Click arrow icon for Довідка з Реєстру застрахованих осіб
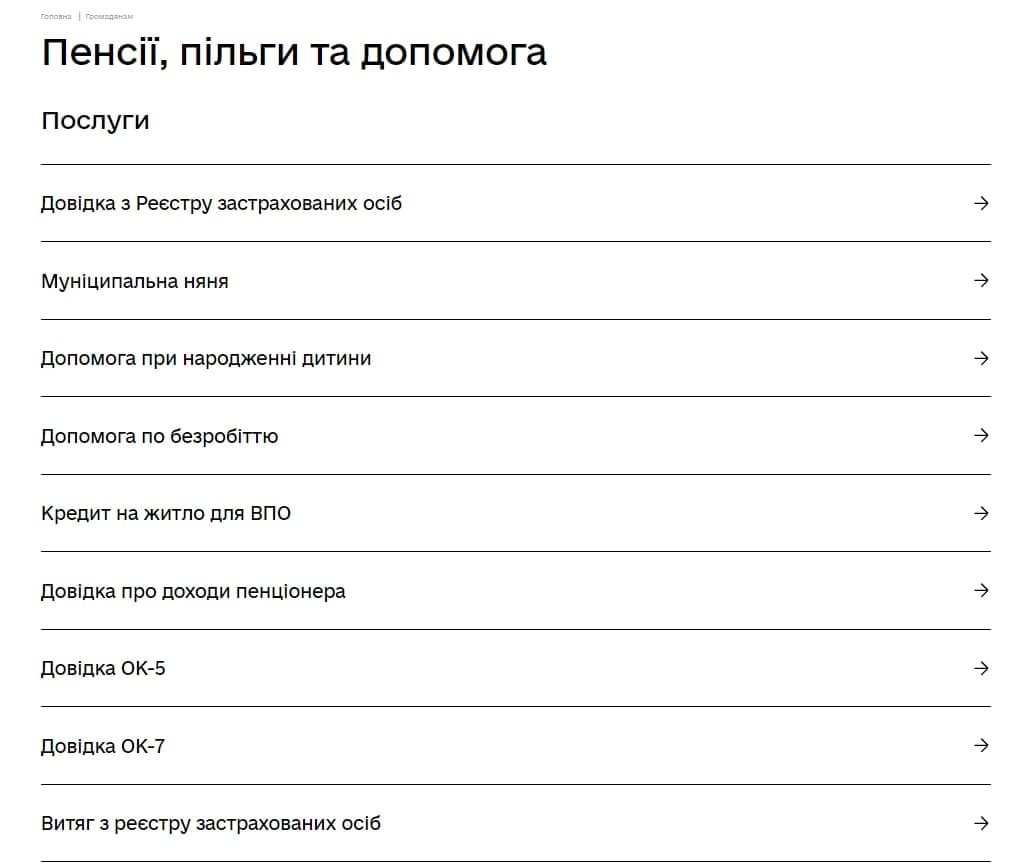Viewport: 1031px width, 866px height. point(981,203)
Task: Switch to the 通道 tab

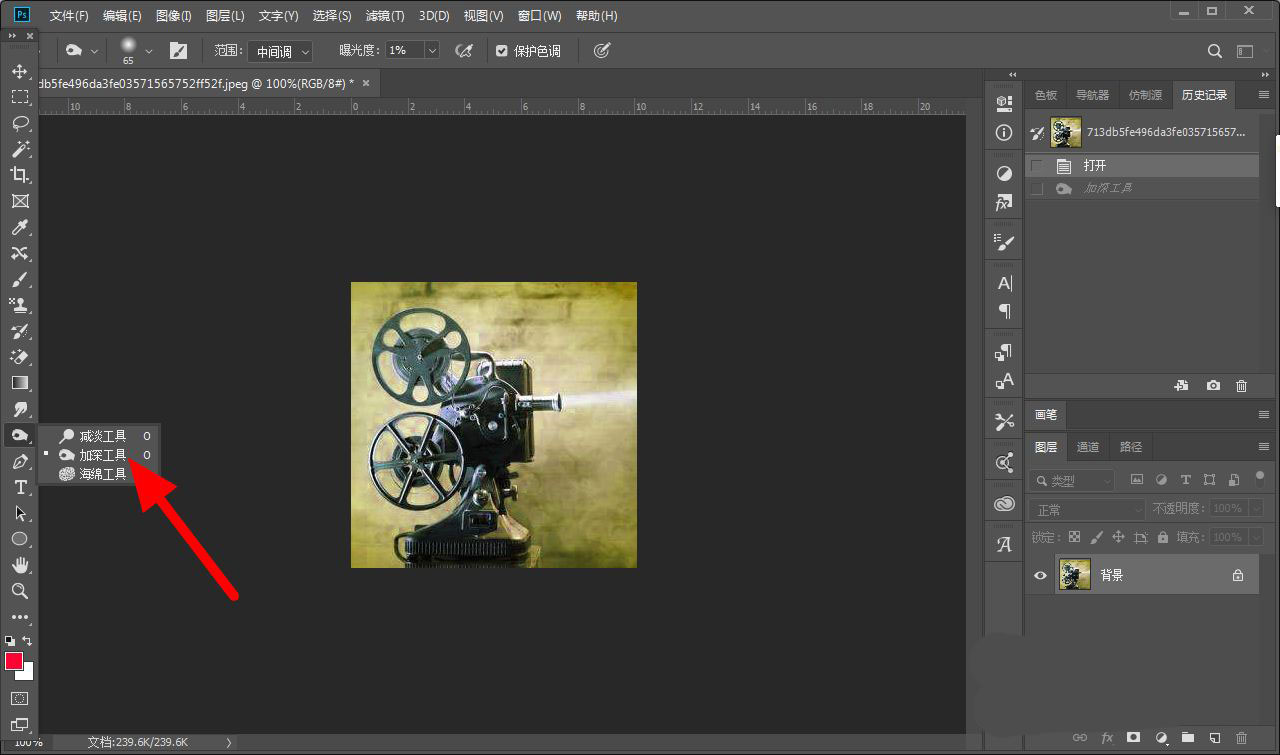Action: (x=1088, y=447)
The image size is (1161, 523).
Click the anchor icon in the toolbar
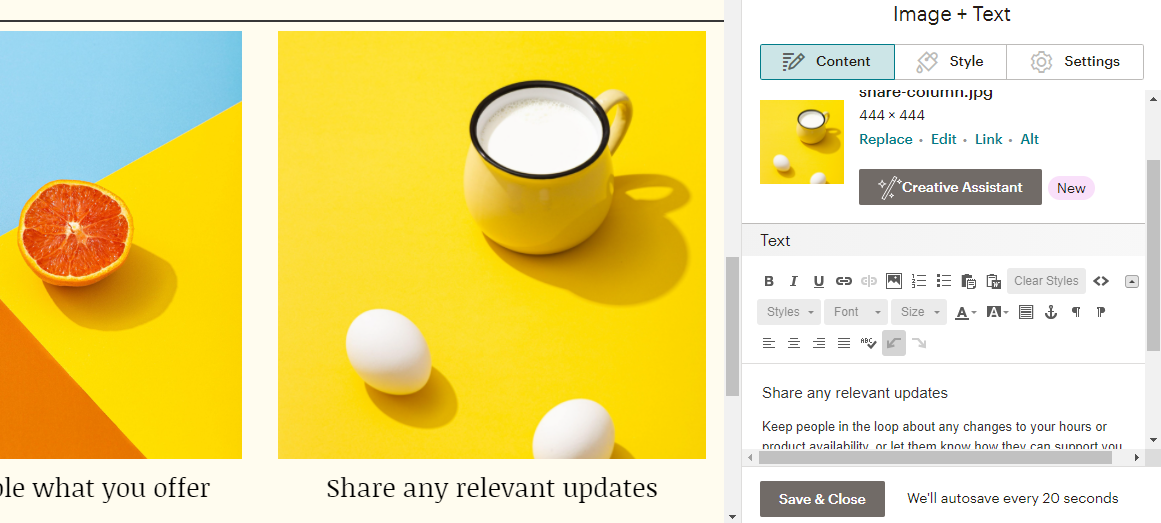coord(1051,312)
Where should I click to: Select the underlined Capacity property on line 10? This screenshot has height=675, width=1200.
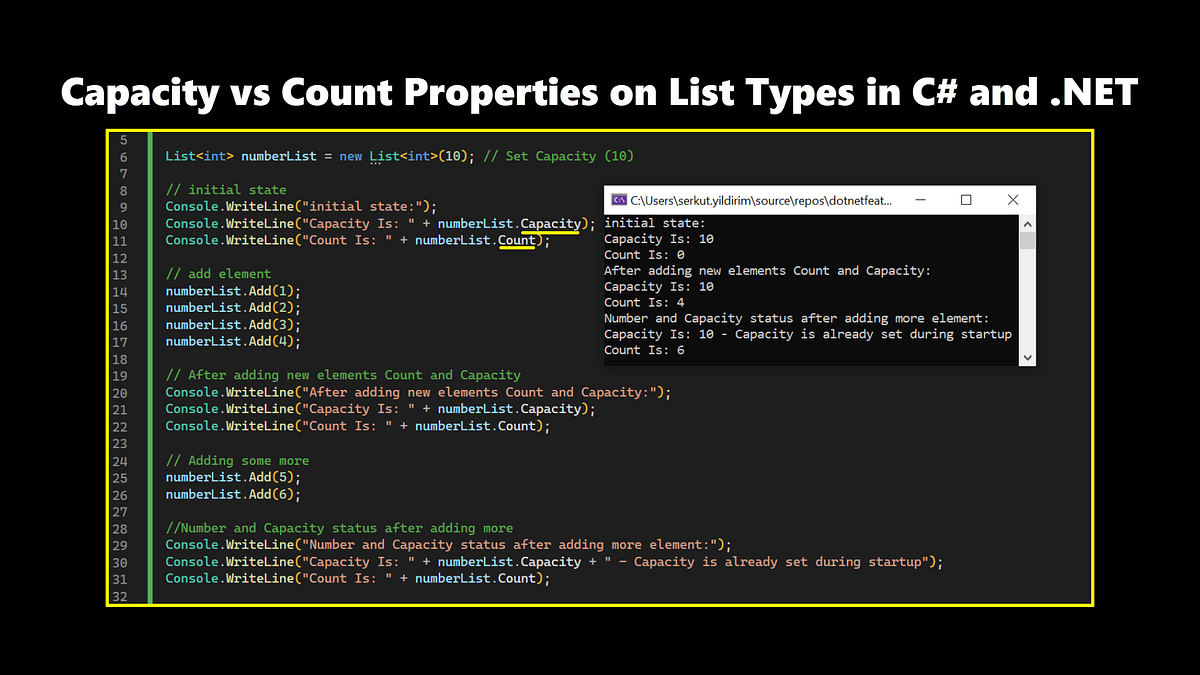click(x=551, y=222)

^^^^

Repeat the lines above precisely and skip every picture.

Click arrow icon for Довідка з Реєстру застрахованих осіб
Viewport: 1031px width, 866px height. point(981,203)
Task: Switch to the 通道 tab

Action: (x=1088, y=447)
The image size is (1161, 523).
Click the anchor icon in the toolbar
coord(1051,312)
Where should I click to: Select the underlined Capacity property on line 10? This screenshot has height=675, width=1200.
click(x=551, y=222)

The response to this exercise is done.